Today marks the fifth anniversary of Hurricane Katrina, and both mainstream news and social media are full of stories and images and remembrances. My thoughts, however, are elsewhere. Five years ago today, I was widowed, as my then-husband and father of our then-12-year-old son died of liver cancer. He was 34.

As anyone who's lost a loved one knows, the process of dealing with a death is grueling -- on both a practical and an emotional level. That's nothing new. But with the rise of Internet technologies, some of the processes and practices we've developed around death and dying may be changing. As daily newspaper readership dwindles, for example, what will become of the obituary?
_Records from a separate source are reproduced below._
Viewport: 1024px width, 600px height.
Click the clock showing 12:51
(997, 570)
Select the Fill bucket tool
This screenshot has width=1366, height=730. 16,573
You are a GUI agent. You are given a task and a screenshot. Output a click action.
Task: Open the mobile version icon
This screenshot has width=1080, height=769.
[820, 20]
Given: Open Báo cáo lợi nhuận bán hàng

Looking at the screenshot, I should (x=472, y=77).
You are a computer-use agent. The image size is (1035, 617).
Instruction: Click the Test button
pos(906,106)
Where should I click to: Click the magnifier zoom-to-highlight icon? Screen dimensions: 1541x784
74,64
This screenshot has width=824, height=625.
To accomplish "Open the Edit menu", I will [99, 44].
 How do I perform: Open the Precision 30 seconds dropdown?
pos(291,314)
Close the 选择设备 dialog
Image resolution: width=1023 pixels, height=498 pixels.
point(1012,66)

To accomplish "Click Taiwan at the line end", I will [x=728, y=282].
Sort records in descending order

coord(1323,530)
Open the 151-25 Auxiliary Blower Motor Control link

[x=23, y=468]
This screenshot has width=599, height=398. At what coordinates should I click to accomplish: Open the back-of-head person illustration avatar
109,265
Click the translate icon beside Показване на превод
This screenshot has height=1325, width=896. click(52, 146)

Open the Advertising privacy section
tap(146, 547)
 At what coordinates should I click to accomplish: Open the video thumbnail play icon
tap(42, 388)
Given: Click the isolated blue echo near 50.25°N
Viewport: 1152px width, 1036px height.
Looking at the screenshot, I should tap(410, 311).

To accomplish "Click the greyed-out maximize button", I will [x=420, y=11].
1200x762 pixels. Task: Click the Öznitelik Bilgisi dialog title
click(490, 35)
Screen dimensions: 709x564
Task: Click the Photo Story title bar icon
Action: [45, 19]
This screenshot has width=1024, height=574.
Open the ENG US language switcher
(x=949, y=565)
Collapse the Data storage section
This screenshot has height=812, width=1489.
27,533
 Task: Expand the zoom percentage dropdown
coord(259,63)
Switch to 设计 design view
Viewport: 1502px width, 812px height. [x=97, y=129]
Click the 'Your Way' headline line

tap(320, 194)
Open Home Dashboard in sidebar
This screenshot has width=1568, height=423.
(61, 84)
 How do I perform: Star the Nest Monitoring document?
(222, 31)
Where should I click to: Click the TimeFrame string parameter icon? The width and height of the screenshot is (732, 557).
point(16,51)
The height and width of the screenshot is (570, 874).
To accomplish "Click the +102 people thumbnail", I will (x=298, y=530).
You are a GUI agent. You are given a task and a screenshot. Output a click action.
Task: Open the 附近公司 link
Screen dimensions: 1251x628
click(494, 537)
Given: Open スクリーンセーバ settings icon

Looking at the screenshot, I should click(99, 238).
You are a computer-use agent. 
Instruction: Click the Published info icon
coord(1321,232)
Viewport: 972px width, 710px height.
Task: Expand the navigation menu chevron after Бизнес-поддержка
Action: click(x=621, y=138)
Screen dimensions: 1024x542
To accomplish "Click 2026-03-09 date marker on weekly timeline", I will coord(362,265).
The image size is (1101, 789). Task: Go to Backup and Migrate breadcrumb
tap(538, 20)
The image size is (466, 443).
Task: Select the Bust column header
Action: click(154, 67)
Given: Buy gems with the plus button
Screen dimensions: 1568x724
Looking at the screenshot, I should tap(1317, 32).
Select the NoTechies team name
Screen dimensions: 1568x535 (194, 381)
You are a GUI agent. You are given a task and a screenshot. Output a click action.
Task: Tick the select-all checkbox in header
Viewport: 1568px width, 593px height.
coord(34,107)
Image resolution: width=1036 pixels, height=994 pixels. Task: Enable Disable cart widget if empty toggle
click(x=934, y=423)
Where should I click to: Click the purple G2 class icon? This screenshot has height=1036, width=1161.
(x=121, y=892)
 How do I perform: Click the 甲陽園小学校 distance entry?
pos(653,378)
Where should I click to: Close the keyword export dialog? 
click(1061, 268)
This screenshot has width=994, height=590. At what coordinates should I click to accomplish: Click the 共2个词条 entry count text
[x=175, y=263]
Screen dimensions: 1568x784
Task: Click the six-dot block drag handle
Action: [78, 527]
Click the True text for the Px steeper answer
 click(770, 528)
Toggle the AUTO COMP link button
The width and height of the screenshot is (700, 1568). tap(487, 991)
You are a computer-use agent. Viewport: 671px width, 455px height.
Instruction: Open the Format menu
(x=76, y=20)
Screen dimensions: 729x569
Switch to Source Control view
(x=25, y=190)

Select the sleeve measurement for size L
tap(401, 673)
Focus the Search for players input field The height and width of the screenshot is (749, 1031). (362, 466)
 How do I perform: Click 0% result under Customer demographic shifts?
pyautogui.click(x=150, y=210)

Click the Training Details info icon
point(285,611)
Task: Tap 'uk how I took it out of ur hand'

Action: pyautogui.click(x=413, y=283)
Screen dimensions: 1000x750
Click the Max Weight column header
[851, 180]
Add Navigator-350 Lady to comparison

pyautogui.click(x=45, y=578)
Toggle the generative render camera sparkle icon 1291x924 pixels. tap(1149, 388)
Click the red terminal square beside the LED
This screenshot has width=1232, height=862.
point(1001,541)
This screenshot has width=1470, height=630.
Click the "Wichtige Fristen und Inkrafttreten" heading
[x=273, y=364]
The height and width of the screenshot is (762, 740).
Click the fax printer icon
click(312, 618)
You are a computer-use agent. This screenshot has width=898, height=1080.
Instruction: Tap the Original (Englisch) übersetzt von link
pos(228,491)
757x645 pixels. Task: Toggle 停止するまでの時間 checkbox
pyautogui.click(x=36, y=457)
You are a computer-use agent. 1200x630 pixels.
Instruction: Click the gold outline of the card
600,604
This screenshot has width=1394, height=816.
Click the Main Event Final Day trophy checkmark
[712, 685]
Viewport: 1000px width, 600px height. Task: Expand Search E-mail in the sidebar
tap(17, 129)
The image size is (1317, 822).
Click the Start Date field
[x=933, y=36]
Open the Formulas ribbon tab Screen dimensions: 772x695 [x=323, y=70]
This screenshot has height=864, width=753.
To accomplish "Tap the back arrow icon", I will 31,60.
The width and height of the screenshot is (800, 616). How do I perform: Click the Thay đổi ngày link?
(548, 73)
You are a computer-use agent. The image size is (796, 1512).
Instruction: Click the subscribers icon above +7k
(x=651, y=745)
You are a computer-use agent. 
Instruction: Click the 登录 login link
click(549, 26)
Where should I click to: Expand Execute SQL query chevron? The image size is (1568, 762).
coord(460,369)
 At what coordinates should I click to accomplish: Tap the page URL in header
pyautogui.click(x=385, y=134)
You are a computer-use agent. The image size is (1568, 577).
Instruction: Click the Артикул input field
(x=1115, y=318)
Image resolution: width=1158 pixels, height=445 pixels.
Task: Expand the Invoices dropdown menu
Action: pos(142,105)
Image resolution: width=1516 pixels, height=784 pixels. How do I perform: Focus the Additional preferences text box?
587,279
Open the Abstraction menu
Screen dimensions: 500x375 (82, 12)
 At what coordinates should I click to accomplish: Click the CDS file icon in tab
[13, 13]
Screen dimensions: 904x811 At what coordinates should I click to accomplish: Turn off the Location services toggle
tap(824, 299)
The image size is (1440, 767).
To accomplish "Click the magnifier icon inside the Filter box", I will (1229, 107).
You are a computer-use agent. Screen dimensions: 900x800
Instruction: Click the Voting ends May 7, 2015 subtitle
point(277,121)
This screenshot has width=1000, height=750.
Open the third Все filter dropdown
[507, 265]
As more of us record and share our lives via social networking sites, what will become of our online profiles when we die?

It's estimated that 1.5 million Facebook users will pass away this year, and while both Facebook and Twitter have begun to establish policies around what to do when a user dies, neither of these platforms feel like really the right place to preserve and honor the memory of a loved one.

And that was part of the impetus for the formation of 1000Memories, a website where friends and family can come together to remember someone who has passed. 1000Memories aims "to create a place that visitors can gather and remember the lives of the people they love most; a place where visitors know that their loved ones will be treated with respect and where their memory will be maintained forever."

1000Memories allows users to create a customizable homepage and invite friends and family to share stories, upload photos, and sign a guestbook. The site is free (unlike the exorbitant fees some newspapers charge to print an obituary). You can also start a project in someone's honor via the site and gather donations to a charitable cause to be made in their name.

The three founders of 1000Memories all recently lost loved ones themselves. And while this might have helped them identify the need for a service like this, arguably it also gave them keen insight on how to create an experience for users that is deeply respectful.

Even though it's been five years since his passing, I signed up for a page for Anthony, my husband, and as with most websites you join, received back a confirmation email. It was auto-generated, sure, but it came from co-founder Jonathan Good's email account, not a generic company one. It contained my name and Anthony's. And the email offered assistance if I had any questions along the way, including giving me access to Good's phone number. That sort of personal touch, I think, goes a long way when dealing with death and grief. And as there are so many horrific processes one has to go through under these circumstances, it is crucial that setting up a memorial site not be one of them.

1000Memories has created a site that makes it easy -- during one of the most difficult times -- to remember our departed loved ones.